Tuesday, August 5, 2008

"My favorite animal is steak." - Fran Leibowitz


Below (in blue italic) is a portion of a reply that I wrote to a friend who was inquiring about Biblical strictures on diet and the slaughter of animals. As I don't consider the Bible to be an authoritative reference on anything, including food, I simply wrote a precis that might give her an alternate perspective and encourage her to research how food is produced and distributed.

I also wanted her to consider that humans have long used food as metaphor. Different cultures throughout history have complicated the simple act of eating with religion and ritual. Some people consider that they are traveling the moral high road if they eschew beef or bugs, or meat from animals with cloven hooves, seafood without scales, alcohol (Can you imagine?), leavened bread or the fruit of the tree of knowledge. It's time for us to concentrate on how to best serve our bodies needs for nutrition and pleasure in an efficient and safe manner.

Everyone
on Earth should have enough to eat. We should raise our crops in a way that won't poison the land and the water. We should avoid growing mass quantities of monocultured crops (tomatoes, corn, potatoes) that could be decimated (possibly extirpated!) by disease, insect activity or drought. We should raise and slaughter food animals humanely and cleanly.

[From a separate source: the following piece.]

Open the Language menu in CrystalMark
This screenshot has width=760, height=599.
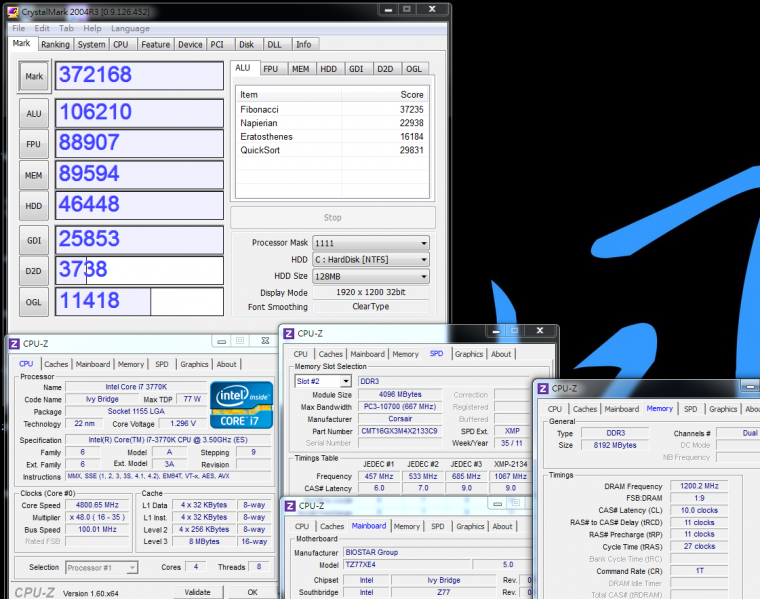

These are big, ambitious goals that will require fundamental changes in farming and agriculture, and they won't be easy to implement. But the longer we wait, the more difficult it will become. We have to look to the future.



Dear A,

.......Biologically, humans evolved to be omnivorous. It's true that we eat far more animal protein than we need, (thus providing a good living for cardiologists) but our cells
do require a full complement of essential amino acids in order for them function correctly. There's no culture I know of (not religion, mind you, but culture) that ever chose vegetarianism as their diet. In fact, vegans and vegetarians are able to sustain their dietary choices because of our modern, highly technological society. It's only in the last few hundred years that we've been able to enjoy such a vast variety of plant foods, particularly soy and other legumes which provide amino acids that other plant matter doesn't. (Where would vegetarians be without tofu?) Most vegans and vegetarians also have to take dietary supplements to remain healthy; to replace what they're not getting from animal proteins. This simply wasn't an option for people who lived in earlier times or who live today in poorer conditions than Western societies. To them, meat is precious; costly and difficult to obtain.
Of course, there are monks, yogis, ascetics and various religious sects throughout the world who sustain a largely vegetarian diet in fairly primitive conditions. They also sleep on bare pallets, kneel on stone floors to pray and wear hair shirts in order to chastise themselves. These are the articles of their faith. They suffer (from anemia, almost certainly) as a sacrifice to their God (or Gods).
Factory farming, a cruel practice, is slowly coming under scrutiny in developed countries. It is possible to raise animals for slaughter without causing them to live miserable lives or die in pain and terror. (Reference author Temple Grandin for specifics on humane abattoirs.) It will cost more. We'll have to pay it. And we'll have to get used to eating less meat and more vegetables. It's that simple. Too bad that 'simple' doesn't mean 'easy'.